MotoGP gilt weltweit als Höhepunkt des Motorradsports, doch wenn man MotoGP-Fahrer fragt, welches Rennen sie am meisten respektieren, wird ständig die Isle of Man TT genannt.
Der neueste Rennfahrer, der sich über die TT geäußert hat, ist der Australier Jack Miller. Der KTM MotoGP-Rennfahrer sprach mit dem TT-Rennfahrer und Podcast-Moderator von Chasin‘ The Racin‘, Dominic Herbertson. Ein Clip aus der Show wurde auf Facebook geteilt, und Miller nimmt kein Blatt vor den Mund, als er mit Herbertson über die Aussicht plaudert, am anspruchsvollsten Motorradrennen der Welt teilzunehmen.
„Das TT stand auf meiner Liste“, sagte Miller, „aber nein, nein. Keine Chance. Ich bin dorthin gegangen, um mir diese verdammten Typen anzuschauen, und ich sagte: ‚Weißt du was, ich dachte immer, ich wäre ein großer Hund … im Vergleich dazu bin ich verdammt klein!‘“
Miller beschrieb dann ein Erlebnis, das ihm klar machte, wie viel Einsatz nötig ist, um auf der Isle of Man auf höchstem Niveau Rennen zu fahren.
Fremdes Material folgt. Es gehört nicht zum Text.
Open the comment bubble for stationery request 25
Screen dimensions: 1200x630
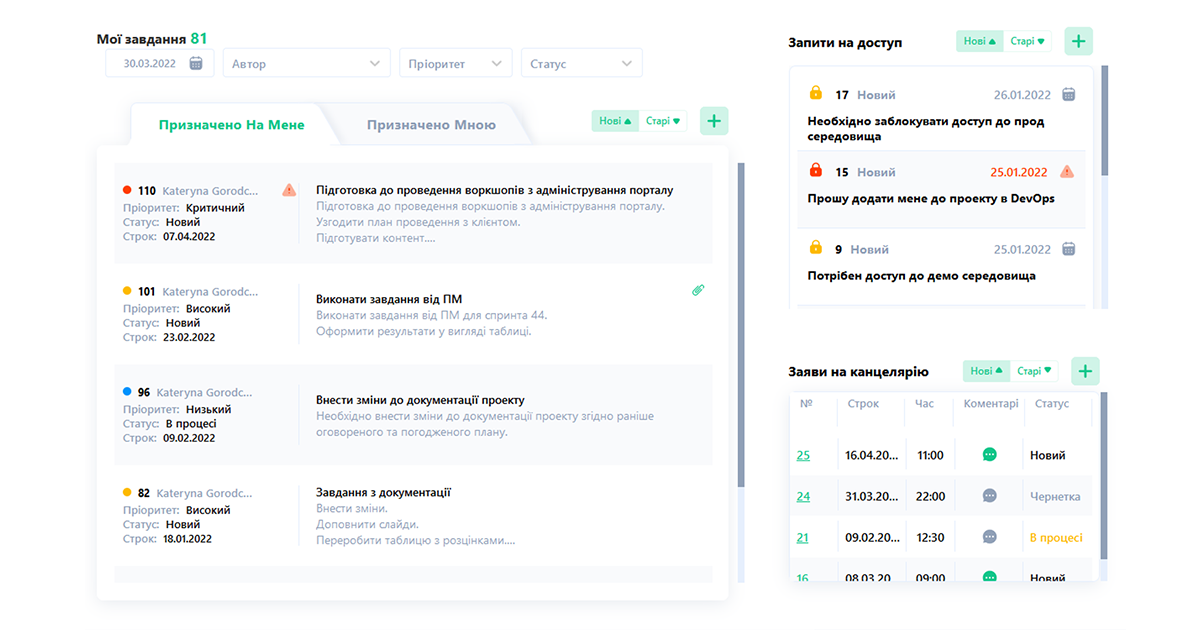point(989,455)
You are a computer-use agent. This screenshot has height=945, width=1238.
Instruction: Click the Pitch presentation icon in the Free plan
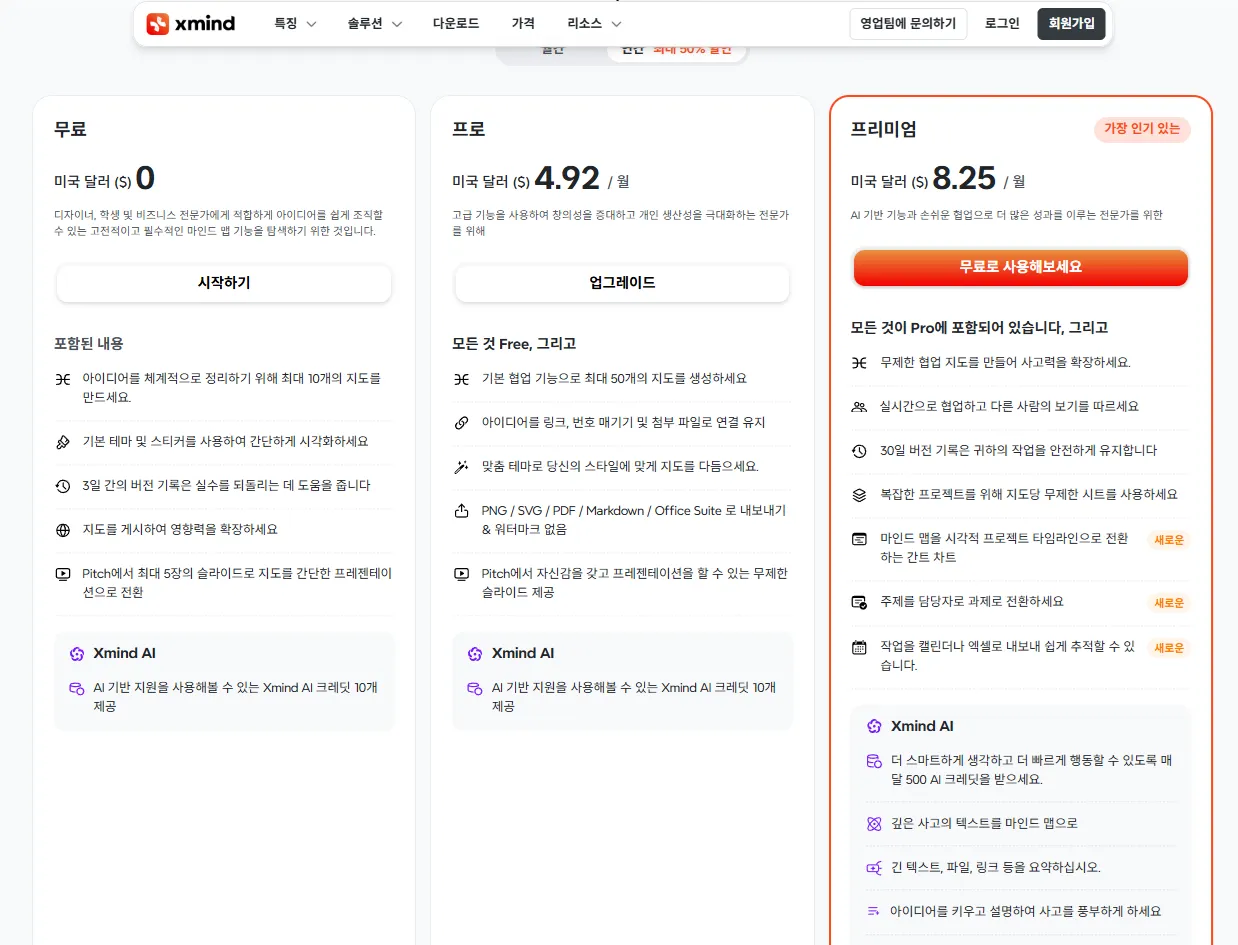(61, 572)
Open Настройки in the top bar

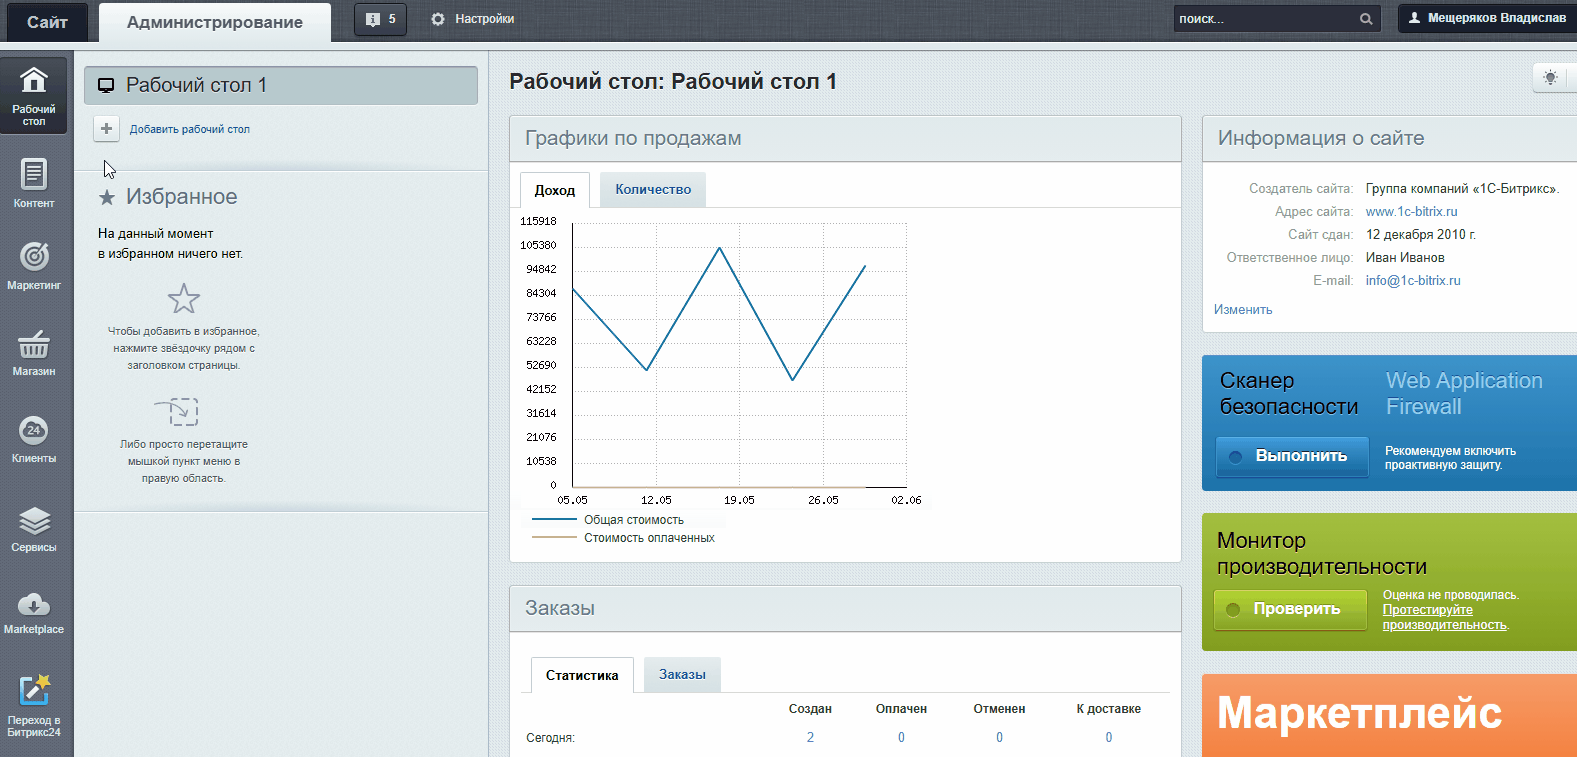click(x=472, y=19)
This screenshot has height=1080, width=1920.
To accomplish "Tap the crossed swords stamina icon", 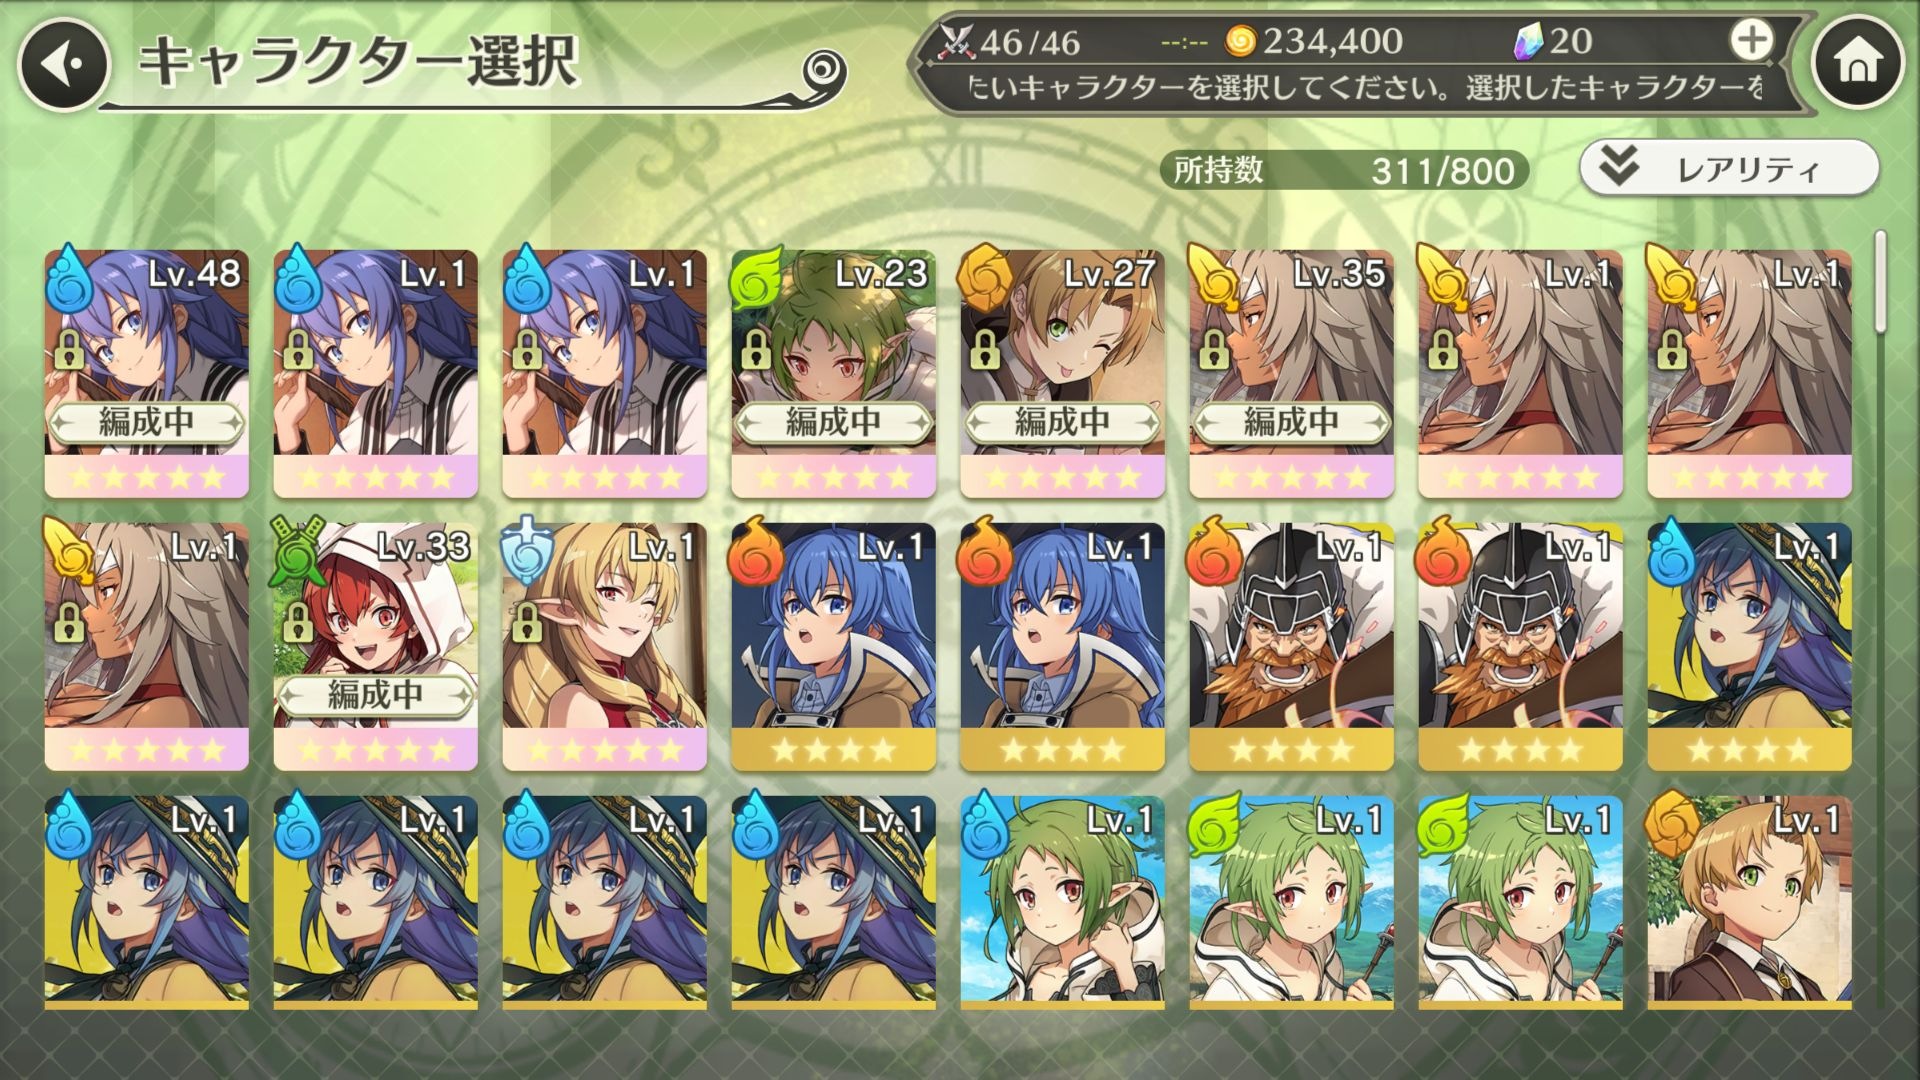I will pyautogui.click(x=956, y=42).
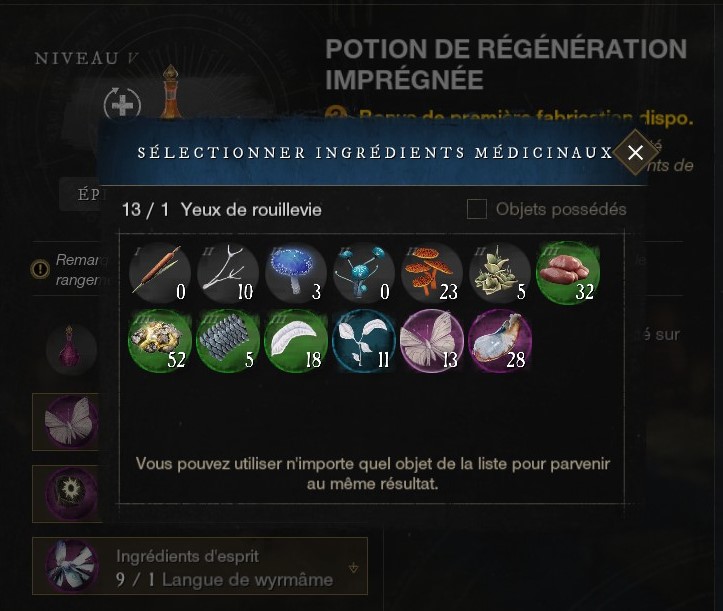Select the teal glowing mushrooms with 0

364,273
Er sprach darüber, wie er sich die TT mit seinem Freund und damaligen Einwohner der Isle of Man, Cal Crutchlow, auf dem Abschnitt der TT-Strecke direkt nach der Ramsey-Haarnadelkurve angesehen hat. „Micheal Dunlop kam mit einer verdammten 600 (cc) da raus, und eine seiner Schultern rieb an einer dieser verdammten Steinmauern, und ich sagte: ‚Auf keinen Fall!‘“
Während Millers Zukunft als Isle of Man TT-Rennfahrer sicher scheint (und nicht passieren wird!), ist sein nächster Schritt in der MotoGP unklar. KTM hat den Australier bereits überzählig gemacht, indem sie Pedro Acosta für 2025 an seine Stelle im Werksteam beförderten und gleichzeitig die etablierten MotoGP-Stars Enea Bastianini und Maverick Vinales für das Tech 3-Team verpflichteten. Miller, der noch vor ein paar Tagen aus der MotoGP auszusteigen schien, soll nun Gerüchten zufolge einen Rettungsanker bei Pramac Yamaha haben, obwohl noch nichts bestätigt wurde.